Problem to work on: In the post below about getting comfortable in front of the camera, how many self-portraits were taken that day?

Text segment:
A Challenge And Creative Exposure

Good morning, everyone! Once again I am here in the early hours of the morning with my eyes wide open. These summer nights really do mess up the inner clock, and it’s the same thing every year. Vibrant days, bright nights. It is like an endless kaleidoscope of shifting colours and lights. Mornings are like a dreamy haze, but I keep waiting for the mist which has yet to grace us with its mystical presence. The days are covered in a white film which leaves you blind as you step back inside, if only for a few seconds. And the evenings–these evenings simply glow.

Today I decided to practice getting more comfortable in front of the camera. I am too aware of that it’s there and end up thinking too much of what I want it to look like when I should just let go and feel. Sometimes that shows in my photos, and other times not. So out of the two hundred photos I took of myself today I have selected only a few.

BlackAndWhite

This isn’t actually so different from how nervous I was before I had to get up and do a presentation in front of the class back in school. I remember one of my teachers from Härnösand Folk High. Two other classmates and I had been on a seminar in Stockholm, and when we got back we were supposed to talk about our trip and the seminar in front of the class. I told my teacher about how I kept freaking out, I had no idea what to say, and I felt physically ill. He gave me some incredible advice that day which I have not forgotten since. He said (not in these exact words, perhaps): No one but you know what you are going to say, so no one will know if you mess up. And no one else but you can speak for you and how you perceive things.

MellowColours

In the end it all came down to being myself–daring to be myself. Not what I imagined was expected of me, not what I thought others wanted to hear. Just me and my words and my own experiences. Of course, afterwards I used to obsess excessively over what I had said and how that might have come across. Did I offend anyone? Did I say something that might have sounded odd or could have been perceived badly? Did I say too little? Too much? Did I sound awkward? Admittedly, that little voice of insecurity still pops up at times. These days, however, I am better equipped to let that voice be, to challenge its convictions. Also, I remind myself that we are billions of people on this planet–an unimaginably big place vibrant with cultures and beliefs, perceptions and opinions. We will always run into those who have lived very different lives than us, that are shaped by their own experiences and I believe more or less each and every one of us have our own truth. We are all on a journey to explore that truth. I see it the way I look at light and shadows falling across a rock on the ground. If I stand where the light shines, I only see that angle. I know a shadow falls behind the rock, but unless I move to look I cannot possibly know what is in the shade. And every movement around that rock will give me a different view. If I took a photo for every step it would show something new.

Data to examine:
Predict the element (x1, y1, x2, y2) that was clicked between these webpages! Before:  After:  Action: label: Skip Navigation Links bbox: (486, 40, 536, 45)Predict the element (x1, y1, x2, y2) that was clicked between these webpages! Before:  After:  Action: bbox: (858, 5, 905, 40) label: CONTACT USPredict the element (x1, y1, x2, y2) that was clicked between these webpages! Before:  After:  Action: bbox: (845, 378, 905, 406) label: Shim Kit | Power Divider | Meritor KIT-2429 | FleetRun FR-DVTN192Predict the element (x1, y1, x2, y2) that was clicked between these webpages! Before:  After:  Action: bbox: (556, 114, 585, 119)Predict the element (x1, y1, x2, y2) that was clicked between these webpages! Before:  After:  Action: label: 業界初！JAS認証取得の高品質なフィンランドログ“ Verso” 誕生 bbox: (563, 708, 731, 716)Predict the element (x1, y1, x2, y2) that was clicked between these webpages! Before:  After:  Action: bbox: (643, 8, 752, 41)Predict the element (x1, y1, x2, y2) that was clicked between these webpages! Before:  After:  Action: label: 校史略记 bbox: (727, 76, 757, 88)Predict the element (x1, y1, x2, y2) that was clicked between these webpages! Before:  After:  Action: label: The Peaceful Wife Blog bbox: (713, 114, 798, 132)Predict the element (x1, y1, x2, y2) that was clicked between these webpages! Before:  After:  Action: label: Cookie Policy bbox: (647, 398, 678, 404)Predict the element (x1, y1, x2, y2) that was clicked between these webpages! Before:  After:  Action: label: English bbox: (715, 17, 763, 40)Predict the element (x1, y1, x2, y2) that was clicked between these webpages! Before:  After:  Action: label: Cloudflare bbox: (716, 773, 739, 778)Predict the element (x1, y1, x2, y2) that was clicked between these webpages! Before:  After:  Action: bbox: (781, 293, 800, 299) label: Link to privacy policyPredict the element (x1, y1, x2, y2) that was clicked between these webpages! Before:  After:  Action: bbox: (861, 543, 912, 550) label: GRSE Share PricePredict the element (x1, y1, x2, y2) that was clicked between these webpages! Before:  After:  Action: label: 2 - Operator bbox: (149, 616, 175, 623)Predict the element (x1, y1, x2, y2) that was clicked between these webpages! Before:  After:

Worked solution: Two hundred.